The music: low, sustained whole notes from the horn for foreboding. Clashing percussion which hits three quarter-note triplets into a critical downbeat. The recognizable theme appears in the form of an echoey solo melody played in the right third of a piano. All of these are stock staples of trailers in recent years. (What, no "in a world"?)

I'd already felt like the definition of an animated feature had narrowed last decade. But Nintendo has thrived by charting its own course leading from the voice of its own soul rather than following trends. Japan is the home of Miyazaki, or Kurosawa, and, yes, of Miyamoto. And it's disappointing, if not ironic, to notice that the 1994 live-action Super Mario Bros. movie, which Nintendo never mentions officially and seems regarded by fans as more of a "so bad it's good" feature, appears to be the more original one.
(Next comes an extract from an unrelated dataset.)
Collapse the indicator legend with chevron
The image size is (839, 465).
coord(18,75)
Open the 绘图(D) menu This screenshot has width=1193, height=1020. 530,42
Mario, Luigi and Bowser all have their own movie-specific "look," which is close to the now well-refined look into which Mario grew and has unwaveringly retained, but purposely "not quite right." Players of all ages know exactly know what Mario looks like – he's at least as iconic as Mickey Mouse. After 25 years of being voiced by the one and only Martinet, they know what Mario sounds like too. Why isn't the One True Movie, with Nintendo fully behind it, about that Mario, pure-hearted, unabashed and inimitable? Why lean into peer pressure and an "edginess" long since dulled?
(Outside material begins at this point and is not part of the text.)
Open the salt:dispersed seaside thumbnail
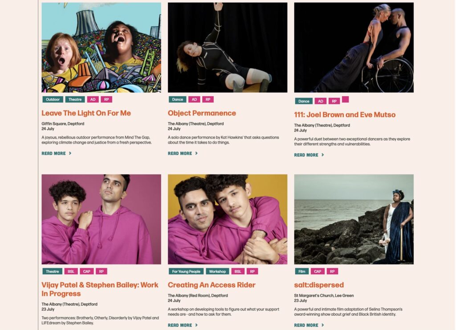Viewport: 456px width, 330px height. [354, 219]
Before the trailer was revealed, one still vista was released: Mario viewed from behind, staring upward at Peach's castle upon a mountainous dome of a hill, the cascading shops and sites of a bustling Mushroom Kingdom stretching before him like an unfamiliar Disneyland. A nearby "Antiques" store featured pixellated music boxes from Super Mario Bros. 3. If I'd only seen that and hadn't seen the trailer, I'd have remained bright-eyed and expectant. That image conveyed love, and a Mushroom Kingdom that felt like it could be what a long-time player might have expected to see if they could "really go there."
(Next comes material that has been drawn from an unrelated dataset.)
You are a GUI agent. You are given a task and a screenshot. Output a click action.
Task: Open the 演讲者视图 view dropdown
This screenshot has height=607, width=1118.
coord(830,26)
I hope there's plenty of that kind love in the film which the trailer is actively masking. I hope Nintendo's soul is at its heart, and not Pixar's or Dreamworks'. I at least hope I can watch a Japanese cast with English subtitles.

And if none of that is true, I hope Miyamoto blinks, takes a step back, and checks for any follow-up from his inner voice. I'd say he's always been pretty good at that.